Frozen Prospects, by Dean Murray made me very happy. It was just a great story. I also felt an akinness to the author when I read his about the author and found multiple similarities: 

Dean started reading seriously in the second grade due to a competition and has spent most of the subsequent three decades lost in other people’s worlds. After reading several local libraries more or less dry of sci-fi and fantasy, he started spending more time wandering around worlds of his own creation to avoid the boredom of the ‘real’ world.
Things worsened, or improved depending on your point of view, when he first started experimenting with writing while finishing up his accounting degree. These days Dean has a wonderful wife and two lovely daughters to keep him rather more grounded, but the idea of bringing others along with him as he meets interesting new people in universes nobody else has ever seen tends to drag him back to his computer on a fairly regular basis.

Dean Murray crafted a wonderful environment in Frozen Prospects, established without boring the reader to death with direct information in long-winded descriptions. I flowed right through this book, wishing it were longer when I reached the end (though Part 2 is already in the works, I understand). The first chapter of the second book was available in the version I read.

A cold, snow-filled world requires the people to live in caves, many kept warm by the magic gems the secretive Guadel create over decades for this purpose. Va’del, an orphan, and outcast, in his home village, is asked to come to the capital city to learn to become one of these notorious Guadel. There is little choice but to agree to travel through the cold world to this far away city, where this secretive group live and train.

Va’del was a character both believable, and likable, his potential making him someone to reckon with, while his background creates an air of unknown around him. When he meets Jain, I found myself genuinely happy for the character, and wishful that real people might allow their compassion to rule their worlds more often.

The ending was a bit fast. I would have liked to have had the final battle extended a bit more, though in reality, the way it’s written is very- well, realistic (from the perspective of the author’s universe, etc). Even so, I wanted to see Va’del kick some more butt before the end, just to rub all the snotty elitists noses in it.

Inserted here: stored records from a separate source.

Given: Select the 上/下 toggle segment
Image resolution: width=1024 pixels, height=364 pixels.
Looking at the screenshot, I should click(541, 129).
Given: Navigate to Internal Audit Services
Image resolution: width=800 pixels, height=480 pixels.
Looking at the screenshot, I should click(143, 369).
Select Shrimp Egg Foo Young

I feel the YA genre has taken over this type of fantasy, making this book an even greater find! This is how I remember fantasy to be. Not over the top with the flashy; not beaten down by teen angst, but driven by character and story. Thank you Mr. Murray for this!

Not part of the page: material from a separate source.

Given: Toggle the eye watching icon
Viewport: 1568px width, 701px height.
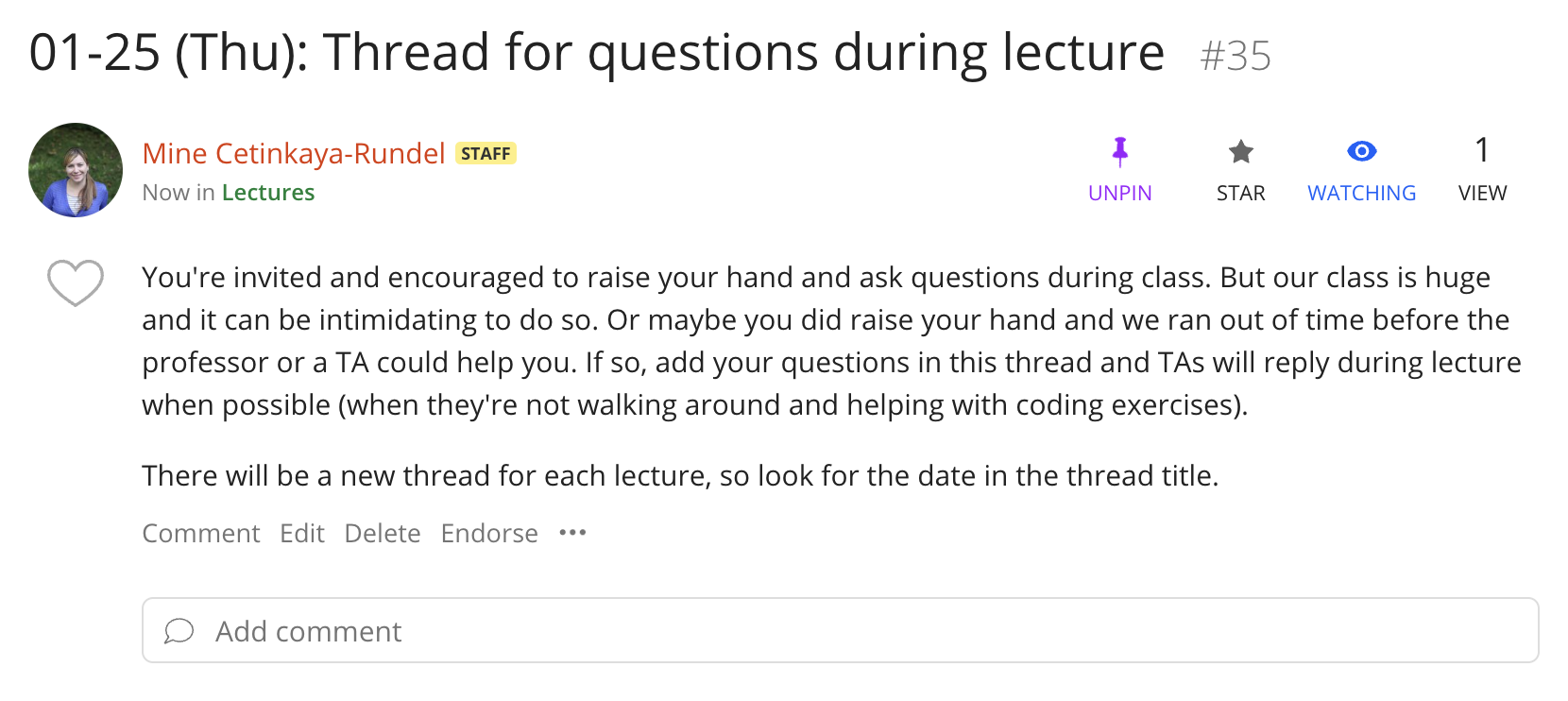Looking at the screenshot, I should (1361, 151).
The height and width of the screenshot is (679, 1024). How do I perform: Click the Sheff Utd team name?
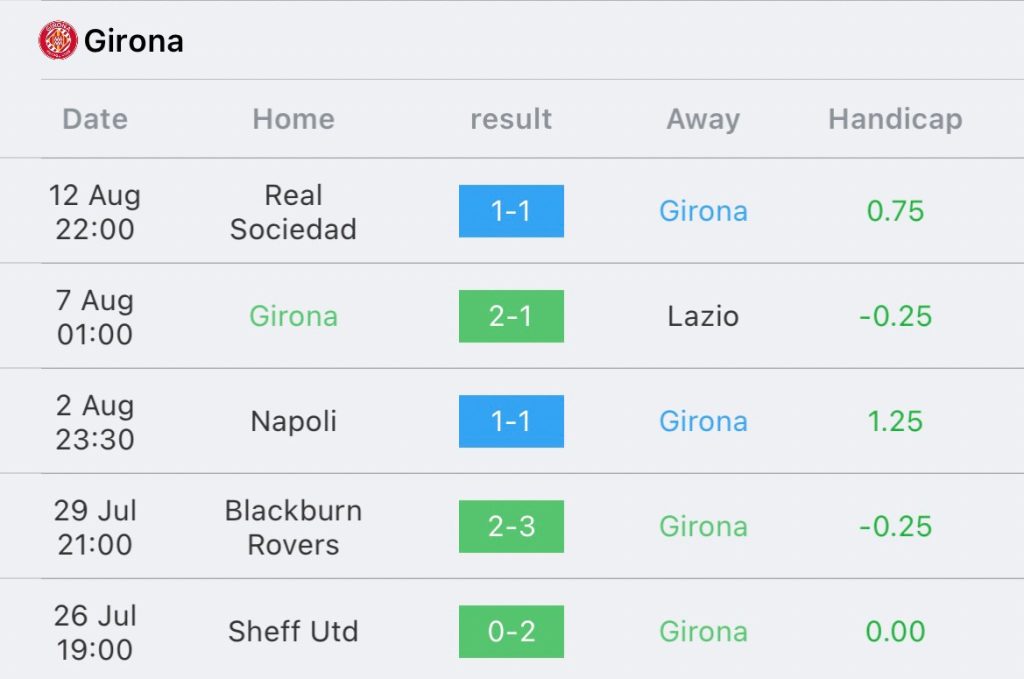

I was also brought to ponder the idea (again) of what makes a good story while reading this. This book, by Dean Murray, while very good, still reads a little elementary at times. It was a thing I couldn’t quite put my finger on, but did notice every once in awhile. Maybe the flow of the sentence structuring? Maybe the use of particular words? Definitely not enough to take away from anything, but enough that I noticed this… somethingness about the language. Or maybe I’m some kind of weird word snob… either way, great book that I give 4 out of 5 stars to!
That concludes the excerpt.